The Impact Factor Lives!

You don't have to look hard to find a scientist or an editor disparaging the impact factor.

Certainly, the impact factor is a measure of limited value -- a journal's ratio of citations in one year to its scholarly output over two years -- which is mostly relevant to editors and publishers, but also to librarians purchasing journals and authors selecting journals for submissions. It does not tell you how well a particular paper performed, or how important a particular researcher is. However, by showing us the ratio of citations to scholarly articles for the prior two-year period, it provides a manageable way to measure intellectual diffusion and uptake by a relevant audience -- other published researchers and academics. This number is then trended over time, and provides an interesting framework for measuring uptake and discussing quality.

It is a measure of a journal's punching power.

Over time, it has been extended to include five-year measures, citation graphs, Eigenfactor data, and so forth. But the core metric remains the source of consternation, possibly owing to its enduring power.

#### THINGS TO DO
**A.** According to the impact factor excerpt, what ratio does the impact factor represent?
**B.** Reproduce the impact factor excerpt word for word, from "The Impact Factor Lives!" down to "and discussing quality.".
**C.** Decide whether each statement agrees with the impact factor excerpt. Answer yes or no, and quote the words of the excerpt that settle it. (i) The impact factor indicates how important a particular researcher is. (ii) The impact factor has been extended to include five-year measures. (iii) The impact factor is mostly relevant to editors and publishers.

#### SOURCE DATA

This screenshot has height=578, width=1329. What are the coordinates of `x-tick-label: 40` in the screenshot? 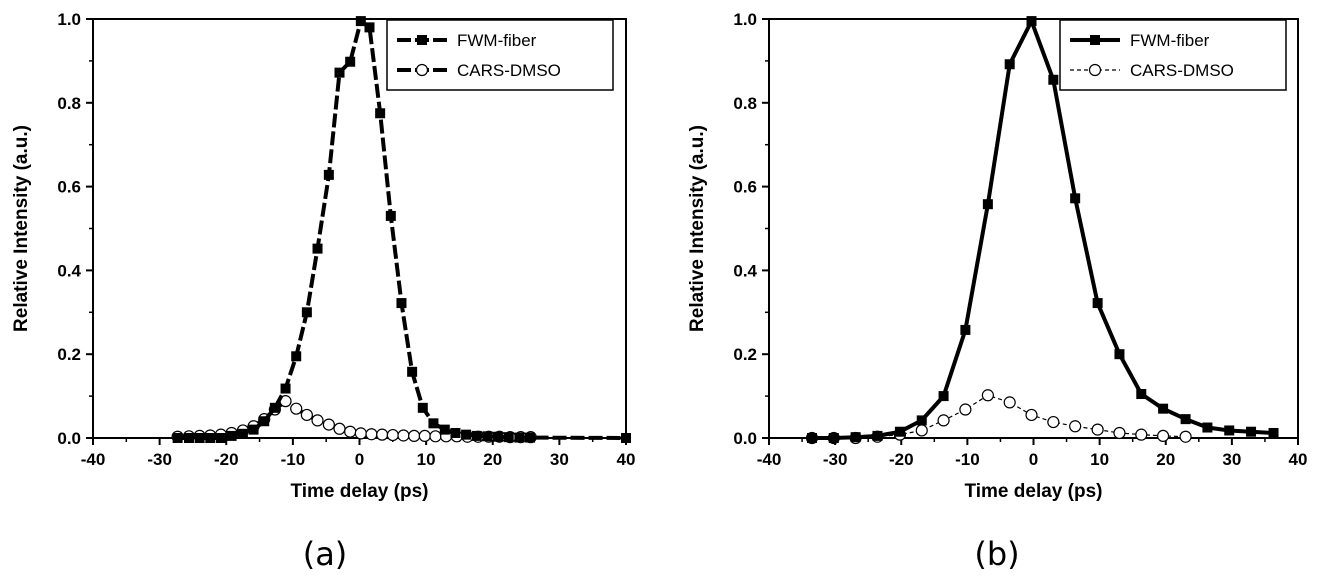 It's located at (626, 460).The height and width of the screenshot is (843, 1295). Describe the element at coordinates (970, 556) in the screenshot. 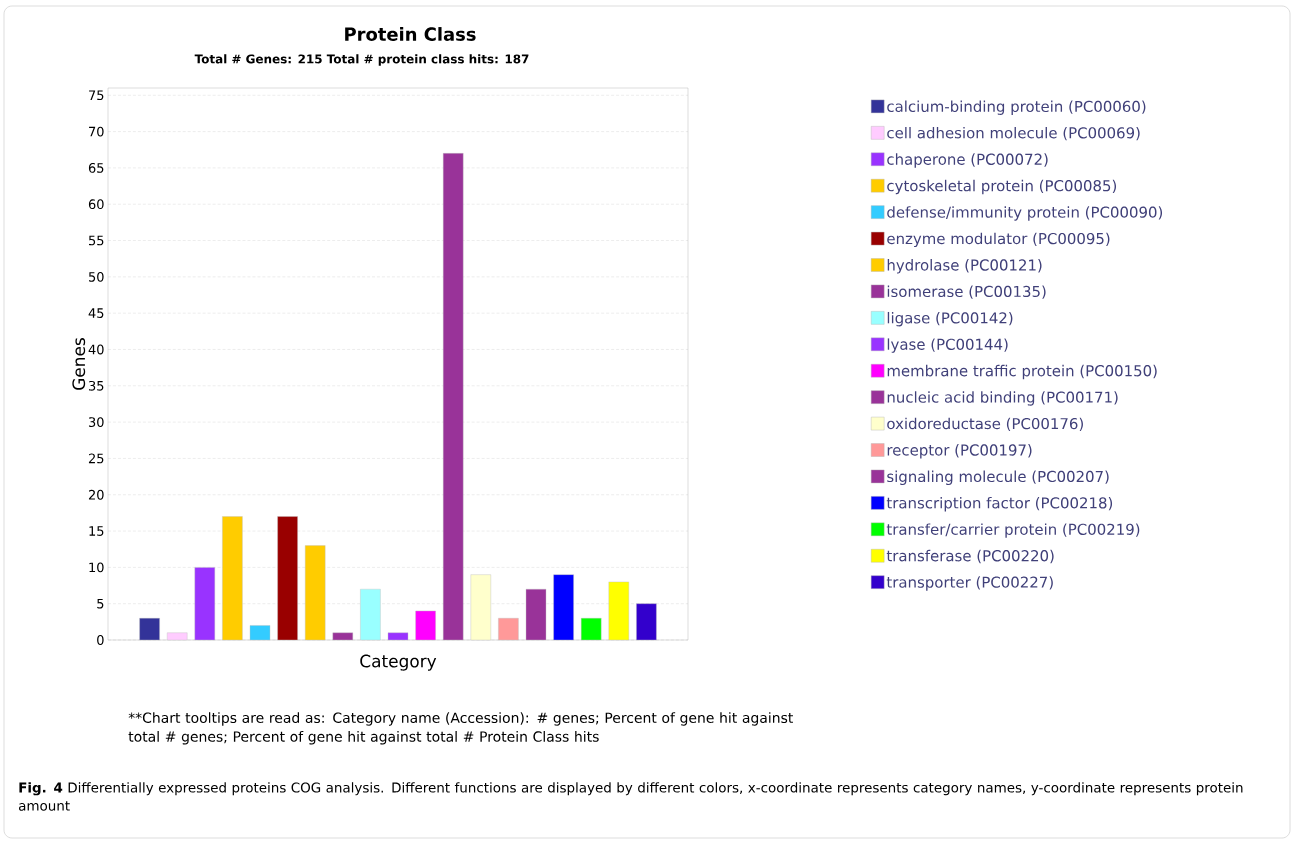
---
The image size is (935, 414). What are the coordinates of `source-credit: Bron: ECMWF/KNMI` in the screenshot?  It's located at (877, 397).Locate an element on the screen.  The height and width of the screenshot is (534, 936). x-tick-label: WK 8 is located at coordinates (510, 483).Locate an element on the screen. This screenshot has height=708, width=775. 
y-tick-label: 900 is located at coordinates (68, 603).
--
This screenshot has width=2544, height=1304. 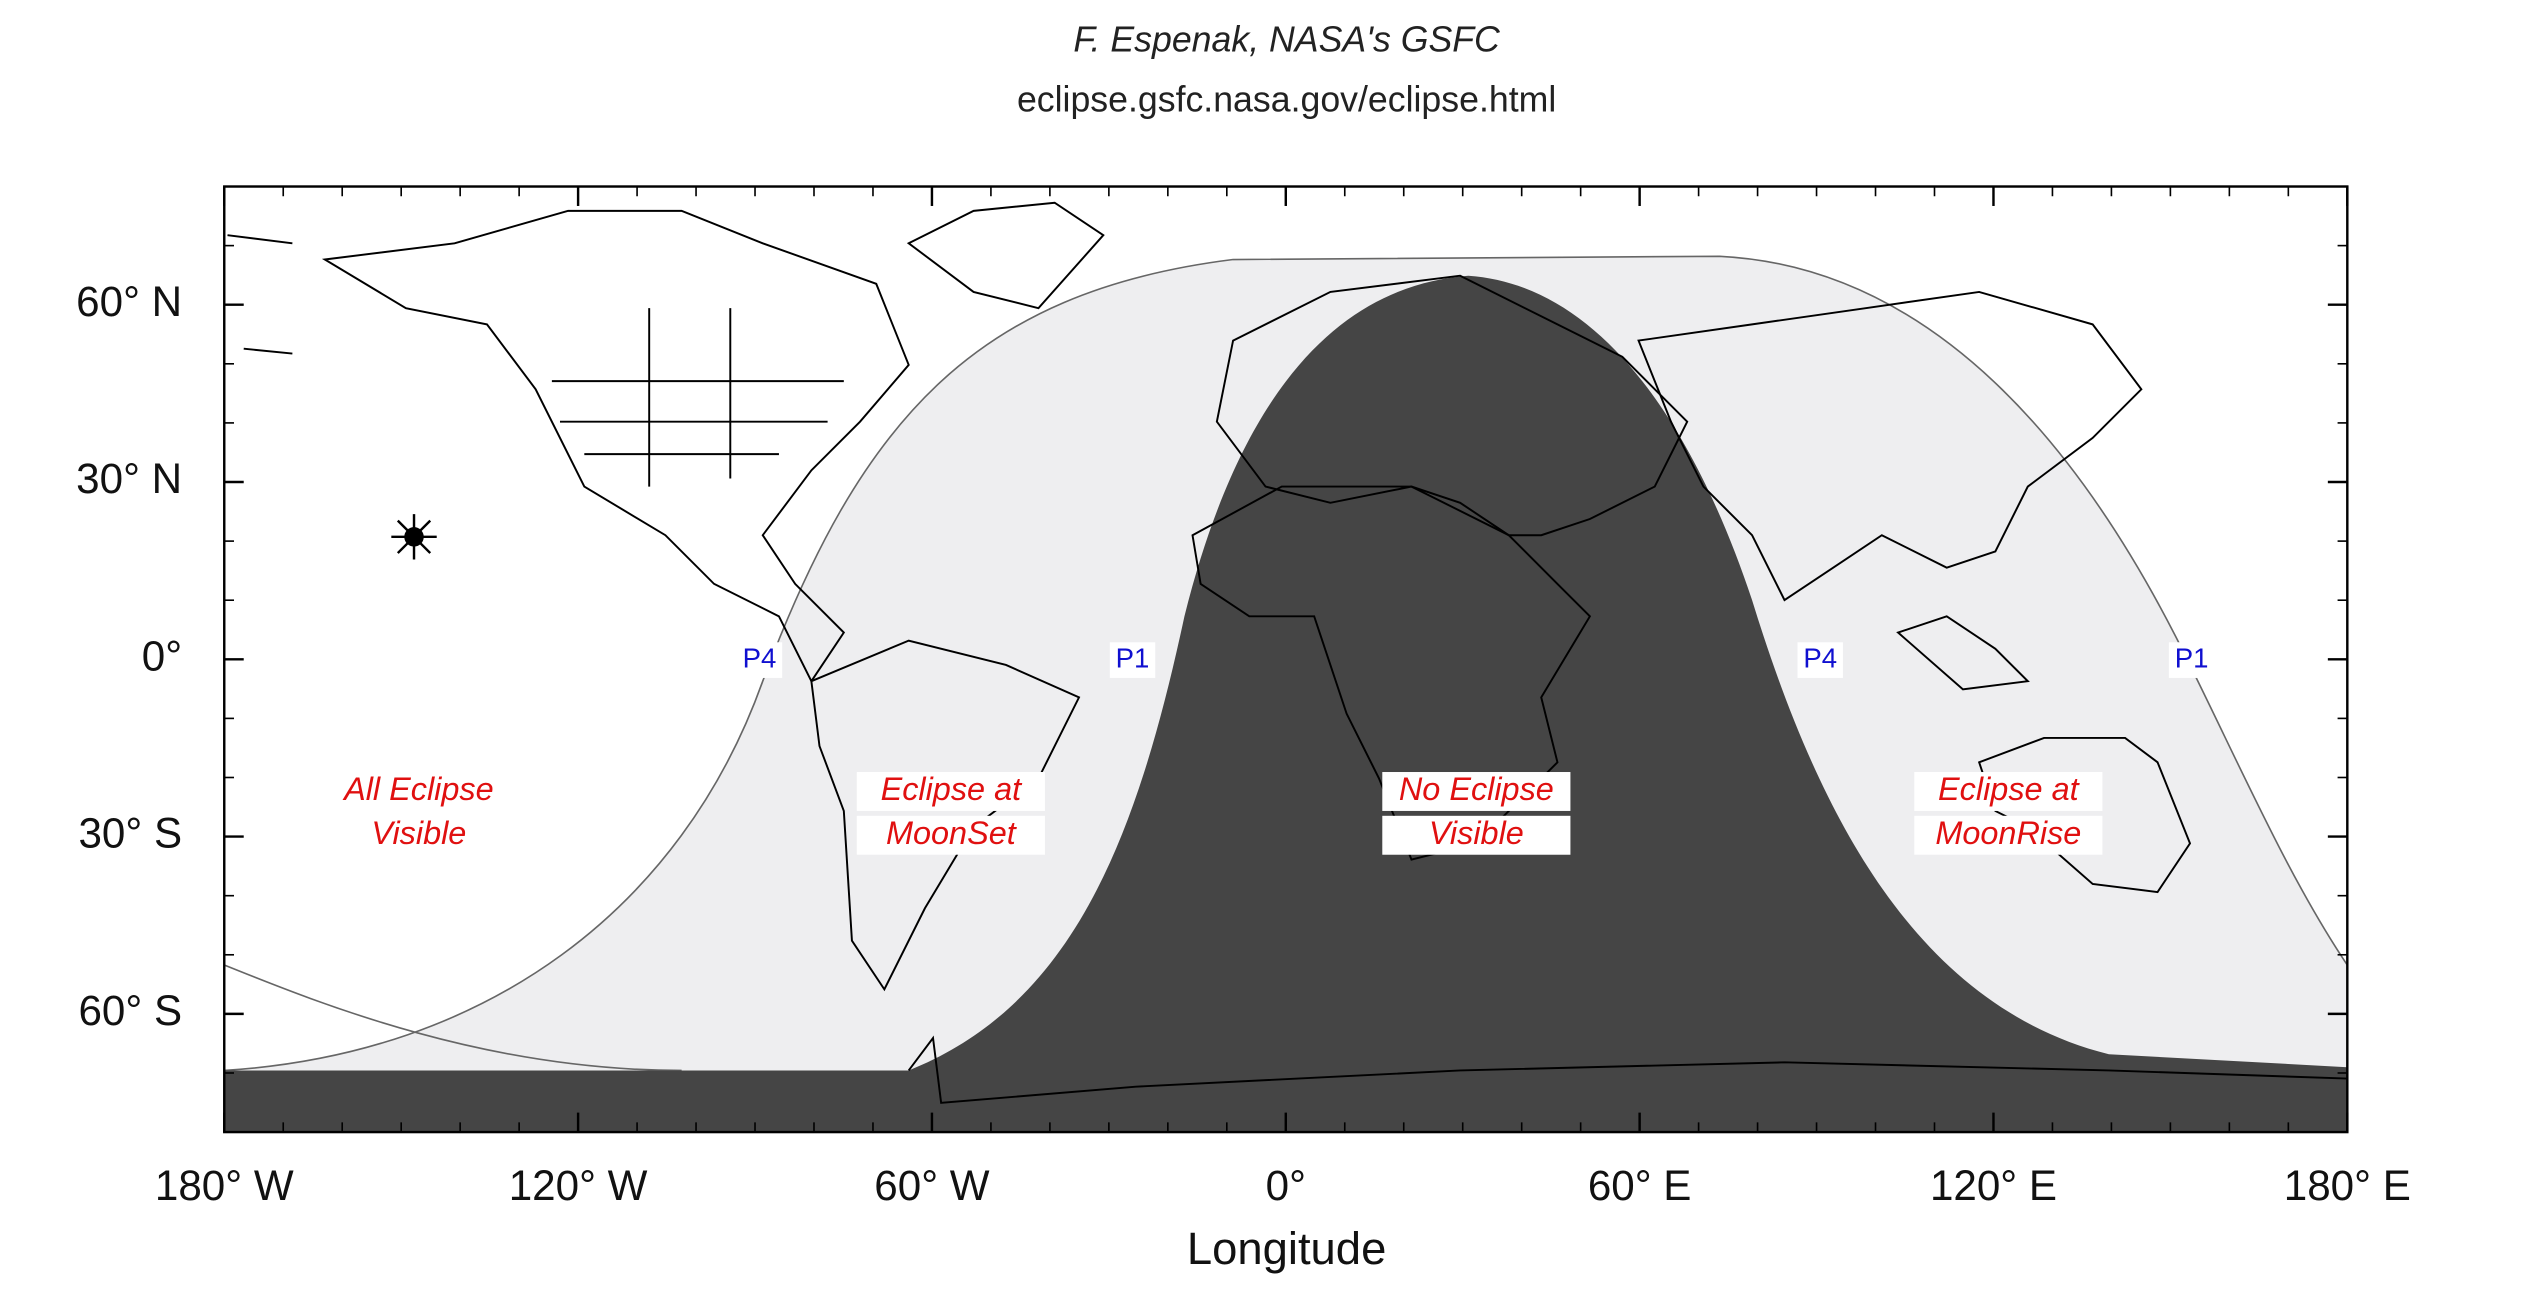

#### RESULTS
**A.** A journal's ratio of citations in one year to its scholarly output over two years.

**B.**
The Impact Factor Lives!

You don't have to look hard to find a scientist or an editor disparaging the impact factor.

Certainly, the impact factor is a measure of limited value -- a journal's ratio of citations in one year to its scholarly output over two years -- which is mostly relevant to editors and publishers, but also to librarians purchasing journals and authors selecting journals for submissions. It does not tell you how well a particular paper performed, or how important a particular researcher is. However, by showing us the ratio of citations to scholarly articles for the prior two-year period, it provides a manageable way to measure intellectual diffusion and uptake by a relevant audience -- other published researchers and academics. This number is then trended over time, and provides an interesting framework for measuring uptake and discussing quality.

**C.**
(i) No: "It does not tell you how well a particular paper performed, or how important a particular researcher is."
(ii) Yes: "it has been extended to include five-year measures"
(iii) Yes: "which is mostly relevant to editors and publishers"